Getting one thousand times the resolution of the Hubble Space Telescope and an Tether based Asteroid wrangler are new NASA NIAC 2014 projects

The NASA Innovative Advanced Concepts (NIAC) Program announced its 2014 awards. NIAC has selected twelve new NIAC Phase I awards. These proposals have been selected based on the potential of their concepts to transform future aerospace missions, enable new capabilities, or significantly alter and improve current approaches.

Each Phase I study will receive approximately $100,000 for 9 months to one year, and each Phase II study will receive approximately $500,000 for approximately two years. These studies will advance numerous innovative aerospace concepts, and help NASA achieve future goals

The Aragoscope: Ultra-High Resolution Optics at Low Cost by Webster Cash. Webster Cash has had previous NIAC awards and done interesting leading edge space telescope research.

A new mission architecture for telescopes in space will shatter the cost barrier for large, diffraction-limited optics. The diagram in the summary chart shows a conventional telescope pointed at an opaque disk along an axis to a distant target. Rather than block the view, the disk boosts the resolution of the system with no loss of collecting area. This architecture, dubbed the “Aragoscope” in honor of the scientist who first detected the diffracted waves, can be used to achieve the diffraction limit based on the size of the low cost disk, rather than the high cost telescope mirror. One can envision affordable telescopes that could provide 7cm resolution of the ground from geosynchronous orbit or images of the sky with one thousand times the resolution of the Hubble Space Telescope.

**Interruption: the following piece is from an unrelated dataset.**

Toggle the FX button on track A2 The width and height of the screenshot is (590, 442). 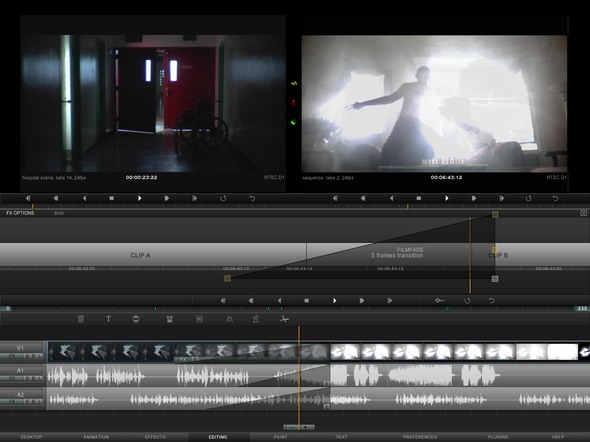click(x=12, y=402)
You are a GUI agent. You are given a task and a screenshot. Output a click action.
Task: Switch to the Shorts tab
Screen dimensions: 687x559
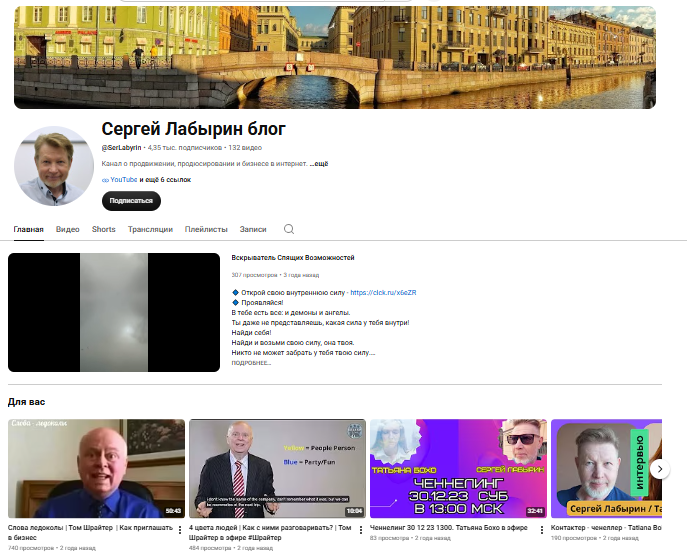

WRANGLER: Capture and De-Spin of Asteroids and Space Debris by Robert Hoyt of Tethers Unlimited

To enable capture and manipulation of asteroids and space debris while minimizing risk to the primary spacecraft, Tethers Unlimited, Inc (TUI) proposes the use of a nanosatellite-scale sub-satellite, called the Weightless Rendezvous And Net Grapple to Limit Excess Rotation (WRANGLER) System, which will capture and de-spin the space object. WRANGLER will accomplish these functions by combining two innovative technologies that have been developed by TUI: the GRASP deployable net capture device, and the SpinCASTER tether deployer/winch mechanism. Successful testing of both technologies in a microgravity environment has established these technology components at mid-TRL maturity. The leverage offered by using a tether to extract angular momentum from a rotating space object enables a very small nanosatellite system to de-spin a very massive asteroid or large spacecraft. The WRANGLER system is suitable for an incremental development program that will validate the technology through an affordable test flight in which a nanosatellite launched on a rideshare opportunity would capture and de-spin the upper state used to launch it.